• PROVIDED RECORDS
------------------------------------------------------------------------

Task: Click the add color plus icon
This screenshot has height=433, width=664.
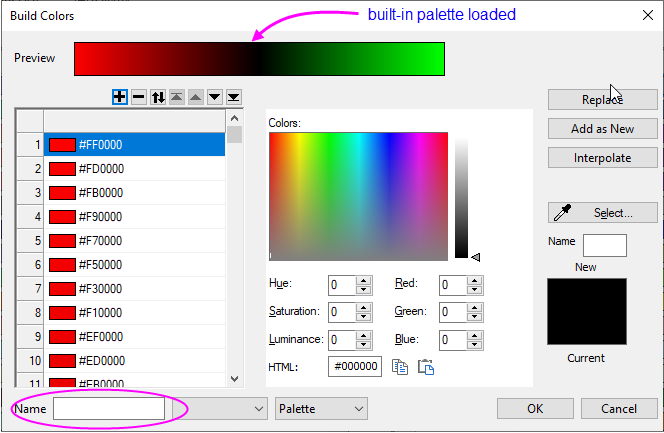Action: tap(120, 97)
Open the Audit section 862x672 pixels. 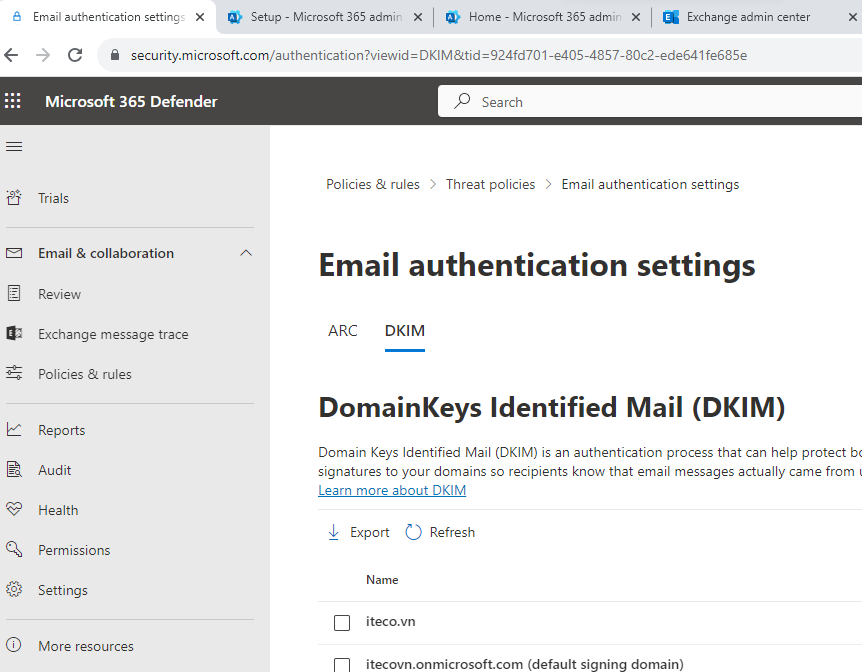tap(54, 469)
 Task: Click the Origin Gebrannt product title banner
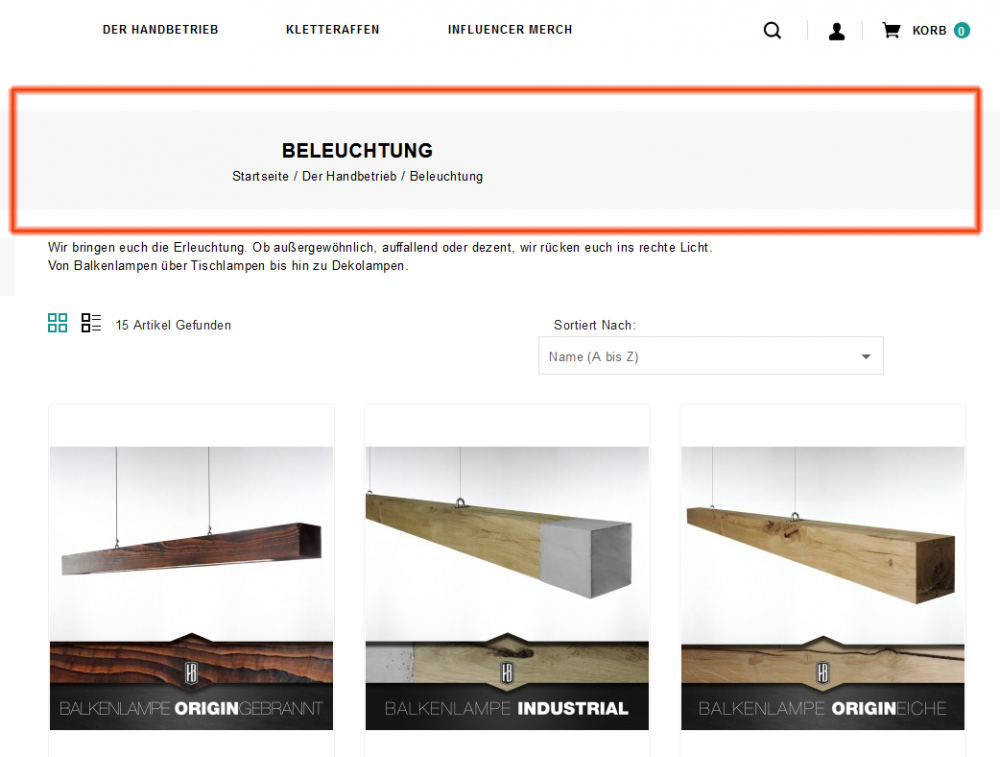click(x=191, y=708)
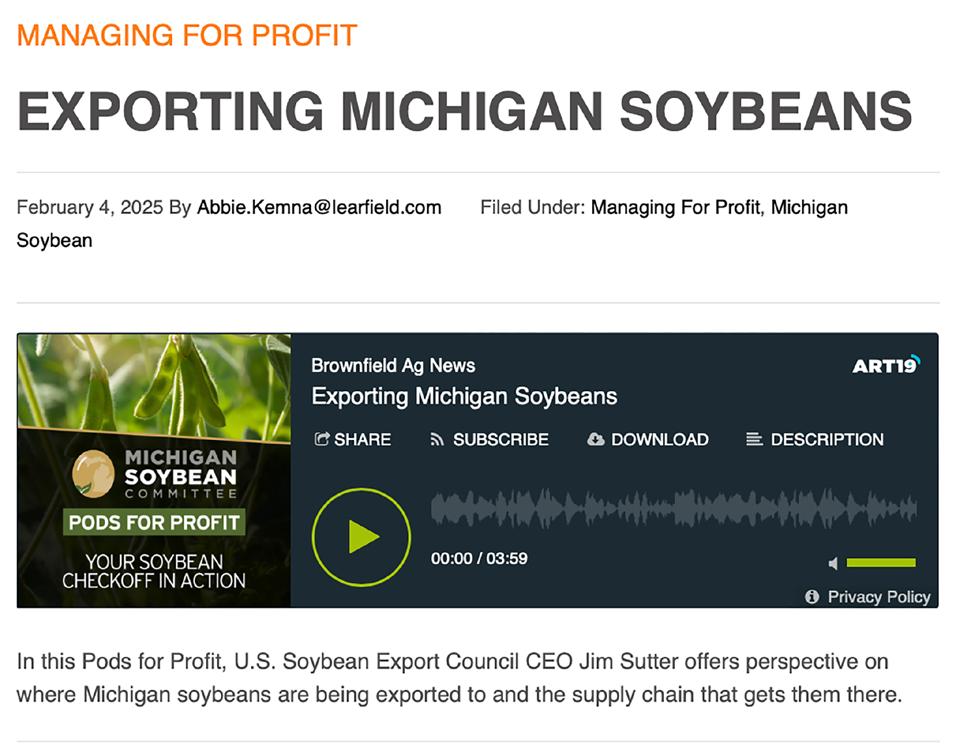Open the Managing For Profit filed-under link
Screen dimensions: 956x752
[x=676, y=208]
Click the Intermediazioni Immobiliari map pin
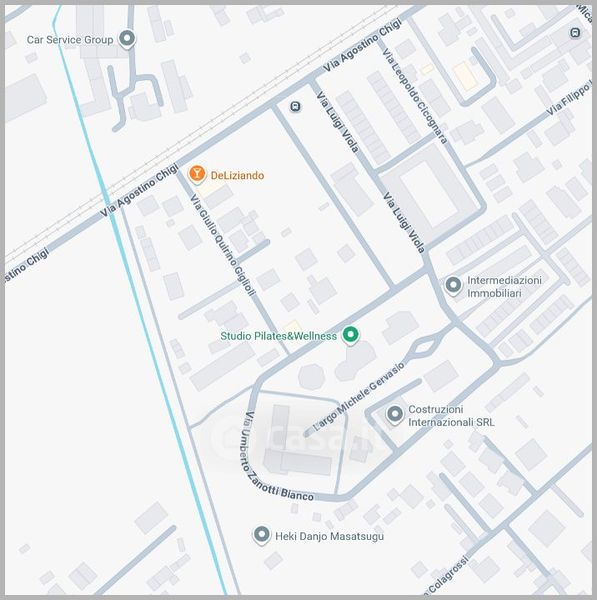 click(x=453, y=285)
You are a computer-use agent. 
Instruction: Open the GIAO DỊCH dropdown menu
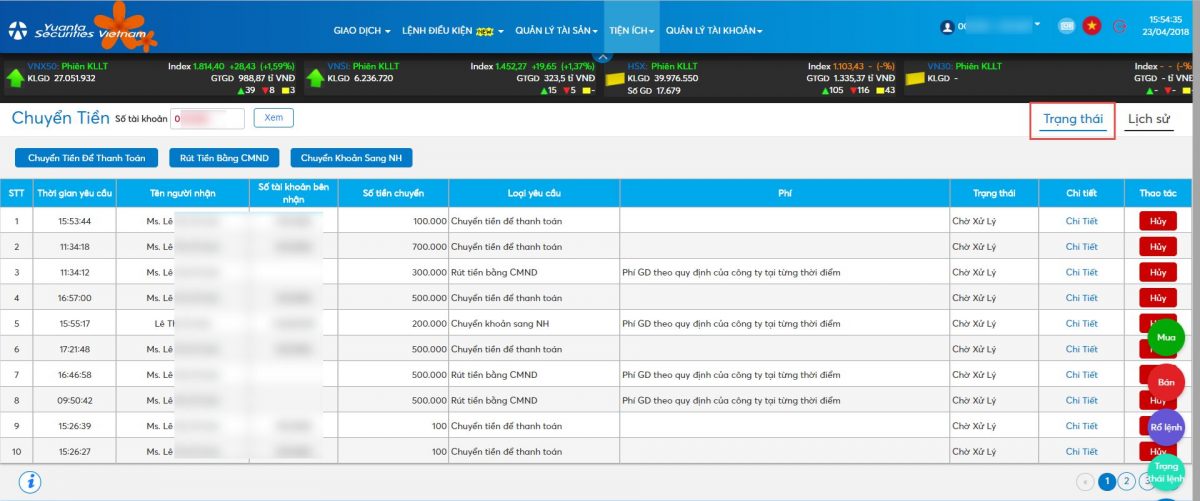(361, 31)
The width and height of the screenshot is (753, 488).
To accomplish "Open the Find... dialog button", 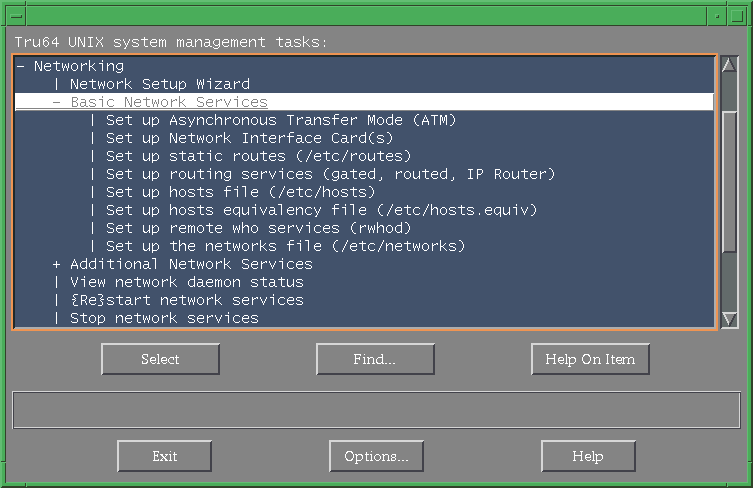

------------------------------------------------------------------------

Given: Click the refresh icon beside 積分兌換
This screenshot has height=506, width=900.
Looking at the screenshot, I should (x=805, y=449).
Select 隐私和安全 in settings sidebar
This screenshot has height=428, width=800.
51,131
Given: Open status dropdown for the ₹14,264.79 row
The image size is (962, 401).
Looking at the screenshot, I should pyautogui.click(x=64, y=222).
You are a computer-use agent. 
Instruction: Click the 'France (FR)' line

------------------------------------------------------------------------

Write out the part of the listing that opens with the line containing "The width and" and closes with the line containing "the Find... dialog", including both of those lines. Leave the pictures out of your answer.

The width and height of the screenshot is (753, 488).
To accomplish "Open the Find... dialog button", 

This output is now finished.